Ni/NiO multivalent system encapsulated in nitrogen-doped graphene realizing efficient activation for non-enzymatic glucose sensing

Abstract

Nowadays, given the booming demand of blood sugar control from the soaring number of diabetes patients and the insufficient stability of costly enzyme-based glucose sensors in clinic, the development of enzyme-free sensors has been drawing tremendous attraction. Herein, we fabricated a unique structure of Ni/NiO hybrid nanoparticles with mixed-valence states encapsulated in and cross-linked by nitrogen-doped graphene via a facile Ni-MOF-annealing approach and developed its notable feature in efficiently non-enzymatic glucose sensing. The microstructure and valence states, proved vital to the electrochemical activity and sensing performance, were simultaneously regulated by the annealing temperature. The optimized sample obtained at 400 °C displays the superior activation behavior and best glucose sensing performance, offering a high sensitivity of 3.2518 mA mM−1 cm−2, a wide linear range (0.001–3.568 mM), a low detection limit (0.032 μM, S/N = 3) as well as excellent selectivity, good reproducibility, long-term stability, and satisfactory applicability in real sample.

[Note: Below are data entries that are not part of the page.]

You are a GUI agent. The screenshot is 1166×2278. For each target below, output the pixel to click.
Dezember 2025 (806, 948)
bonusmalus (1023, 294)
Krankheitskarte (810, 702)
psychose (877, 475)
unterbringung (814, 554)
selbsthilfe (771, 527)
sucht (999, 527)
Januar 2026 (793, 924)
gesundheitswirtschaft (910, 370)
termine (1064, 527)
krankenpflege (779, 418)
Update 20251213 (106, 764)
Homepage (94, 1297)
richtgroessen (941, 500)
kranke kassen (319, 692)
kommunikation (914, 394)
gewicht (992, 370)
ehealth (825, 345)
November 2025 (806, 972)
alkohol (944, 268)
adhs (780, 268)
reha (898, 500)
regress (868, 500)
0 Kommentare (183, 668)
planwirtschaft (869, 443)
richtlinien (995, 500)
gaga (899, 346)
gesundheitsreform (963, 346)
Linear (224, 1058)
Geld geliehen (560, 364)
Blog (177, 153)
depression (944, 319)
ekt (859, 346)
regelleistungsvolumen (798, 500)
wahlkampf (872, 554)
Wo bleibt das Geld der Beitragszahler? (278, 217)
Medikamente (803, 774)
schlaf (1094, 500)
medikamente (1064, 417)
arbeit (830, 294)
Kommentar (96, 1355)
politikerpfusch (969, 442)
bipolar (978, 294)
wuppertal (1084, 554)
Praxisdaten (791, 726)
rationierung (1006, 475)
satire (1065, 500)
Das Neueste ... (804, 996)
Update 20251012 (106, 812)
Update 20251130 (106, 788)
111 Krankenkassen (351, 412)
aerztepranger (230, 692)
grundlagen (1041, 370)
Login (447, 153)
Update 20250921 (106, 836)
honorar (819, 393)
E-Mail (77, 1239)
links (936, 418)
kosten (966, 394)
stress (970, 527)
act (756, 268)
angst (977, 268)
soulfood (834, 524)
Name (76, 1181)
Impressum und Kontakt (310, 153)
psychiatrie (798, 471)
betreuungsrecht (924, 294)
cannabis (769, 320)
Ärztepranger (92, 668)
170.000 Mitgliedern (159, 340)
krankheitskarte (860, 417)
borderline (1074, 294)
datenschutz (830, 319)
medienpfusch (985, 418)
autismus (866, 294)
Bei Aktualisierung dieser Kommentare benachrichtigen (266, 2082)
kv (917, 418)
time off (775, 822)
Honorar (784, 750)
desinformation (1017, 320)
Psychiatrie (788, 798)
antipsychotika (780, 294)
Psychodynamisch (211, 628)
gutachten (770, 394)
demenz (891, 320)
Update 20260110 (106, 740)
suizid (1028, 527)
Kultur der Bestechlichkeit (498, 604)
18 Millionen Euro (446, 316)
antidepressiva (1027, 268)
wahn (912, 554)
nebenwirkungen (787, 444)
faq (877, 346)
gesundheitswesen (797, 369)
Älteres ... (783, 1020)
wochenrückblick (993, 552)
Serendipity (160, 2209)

By further investigation of the electrochemical kinetics mechanism, the synergistic effect of multivalent system and well-organized microstructure was proved beneficial for charge transfer, activation of reaction sites, and elimination of electrode polarization as well, thus providing a promising strategy in designing non-enzymatic biosensor platform for glucose detection in actual diagnosis.